I have implemented a Point3D struct:
use std::ops;
#[derive(Debug, PartialEq)]
pub struct Point3D {
pub x: f32,
pub y: f32,
pub z: f32,
}
impl ops::Add<&Point3D> for &Point3D {
type Output = Point3D;
fn add(self, rhs: &Point3D) -> Point3D {
Point3D {
x: self.x + rhs.x,
y: self.y + rhs.y,
z: self.z + rhs.z,
}
}
}
impl ops::Sub<&Point3D> for &Point3D {
type Output = Point3D;
fn sub(self, rhs: &Point3D) -> Point3D {
Point3D {
x: self.x - rhs.x,
y: self.y - rhs.y,
z: self.z - rhs.z,
}
}
}
impl ops::Mul<&Point3D> for &Point3D {
type Output = f32;
fn mul(self, rhs: &Point3D) -> f32 {
self.x * rhs.x + self.y * rhs.y + self.z * rhs.z
}
}
//Scalar impl of ops::Mul here
#[cfg(test)]
mod tests {
use super::*;
#[test]
fn addition_point_3D() {
let point1 = Point3D {
x: 1.0,
y: 2.0,
z: 3.0,
};
let point2 = Point3D {
x: 4.0,
y: 5.0,
z: 6.0,
};
let result = &point1 + &point2;
assert_eq!(
result,
Point3D {
x: 5.0,
y: 7.0,
z: 9.0
},
"Testing Addition with {:?} and {:?}",
point1,
point2
);
}
#[test]
fn subtraction_point_3D() {
let point1 = Point3D {
x: 1.0,
y: 2.0,
z: 3.0,
};
let point2 = Point3D {
x: 4.0,
y: 5.0,
z: 6.0,
};
let result = &point1 - &point2;
assert_eq!(
result,
Point3D {
x: -3.0,
y: -3.0,
z: -3.0
},
"Testing Subtraction with {:?} and {:?}",
point1,
point2
);
}
#[test]
fn point3D_point3D_multiplication() {
let point1 = Point3D {
x: 1.0,
y: 2.0,
z: 3.0,
};
let point2 = Point3D {
x: 4.0,
y: 5.0,
z: 6.0,
};
let result = &point1 * &point2;
assert_eq!(
result, 32.0,
"Testing Multiplication with {:?} and {:?}",
point1, point2
);
}
/*
#[test]
fn point3D_scalar_multiplication() {
let point1 = Point3D { x: 1.0, y: 2.0, z: 3.0};
let scalar = 3.5;
let result = &point1 * &scalar;
assert_eq!(result, Point3D { x: 3.5, y: 7.0, z: 10.5 }, "Testing Multiplication with {:?} and {:?}", point1, scalar);
}
*/
}
I would like to use generics in my multiplication trait so that if I pass it another Point3D class it will implement the dot product, but if I pass it a basic numeric type (integer, f32, unsigned integer, f64) it will multiply x, y, and z by the scalar value. How would would I do this?

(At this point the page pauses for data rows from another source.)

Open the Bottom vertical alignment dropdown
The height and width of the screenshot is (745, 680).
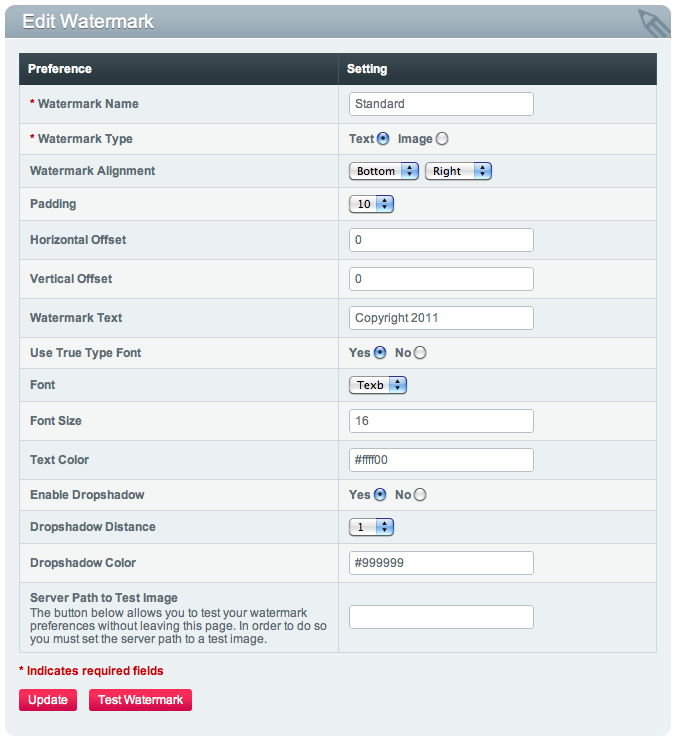click(x=384, y=171)

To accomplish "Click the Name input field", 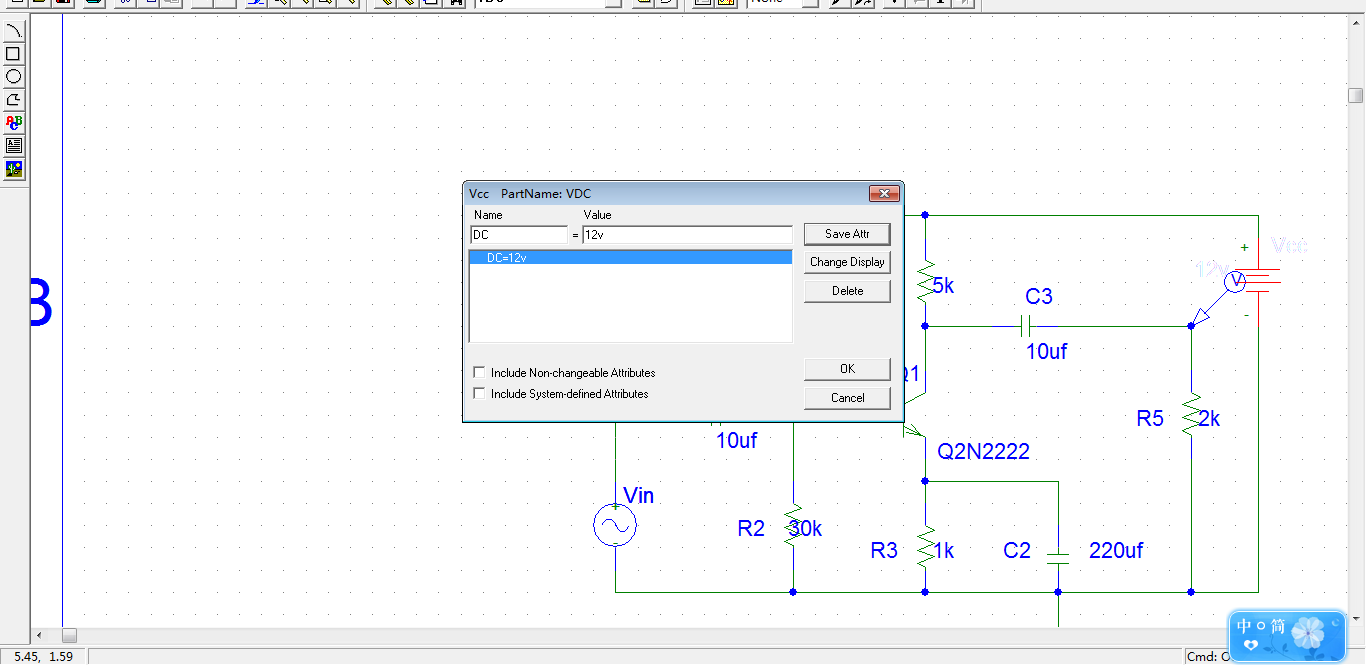I will point(518,235).
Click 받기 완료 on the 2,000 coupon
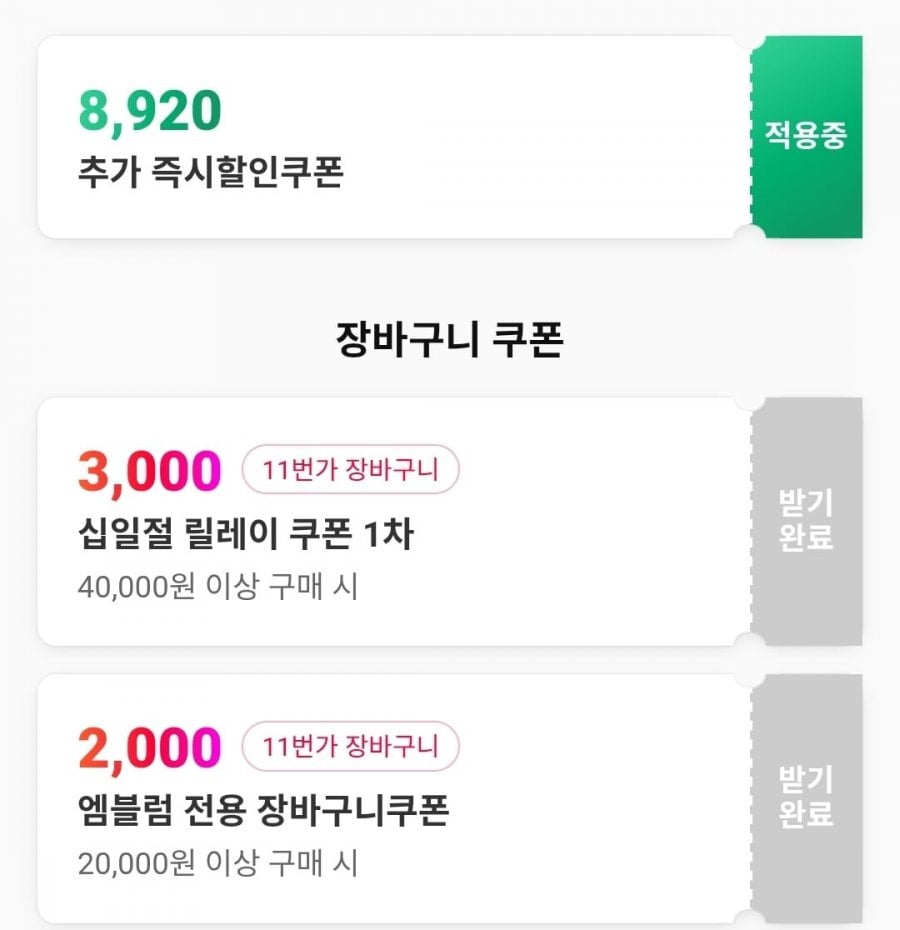Image resolution: width=900 pixels, height=930 pixels. [806, 797]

To do this with generics you first need to make your Point3D struct accept generics, like
use std::ops::{Mul, Add};
#[derive(Debug, PartialEq)]
pub struct Point3D<T> {
pub x: T,
pub y: T,
pub z: T,
}
And your implementation of multiplication of Point3D with a numeric type would be
impl<T> Mul<T> for &Point3D<T>
where T: Mul<Output=T> + Copy
{
type Output = Point3D<T>;
fn mul(self, rhs: T) -> Self::Output {
Point3D {
x: self.x * rhs,
y: self.y * rhs,
z: self.z * rhs,
}
}
}
We have the where clause because our generic T would need to implement the traits Mul and Copy as well. Copy because we need to copy rhs to use in all the three multiplications.
Your dot product implementation would also need to change according to
impl<T> Mul<&Point3D<T>> for &Point3D<T>
where T: Mul<Output=T> + Add<Output=T> + Copy
{
type Output = T;
fn mul(self, rhs: &Point3D<T>) -> Self::Output {
self.x * rhs.x + self.y * rhs.y + self.z * rhs.z
}
}
with the Add because we of course need to be able to add the generics T here.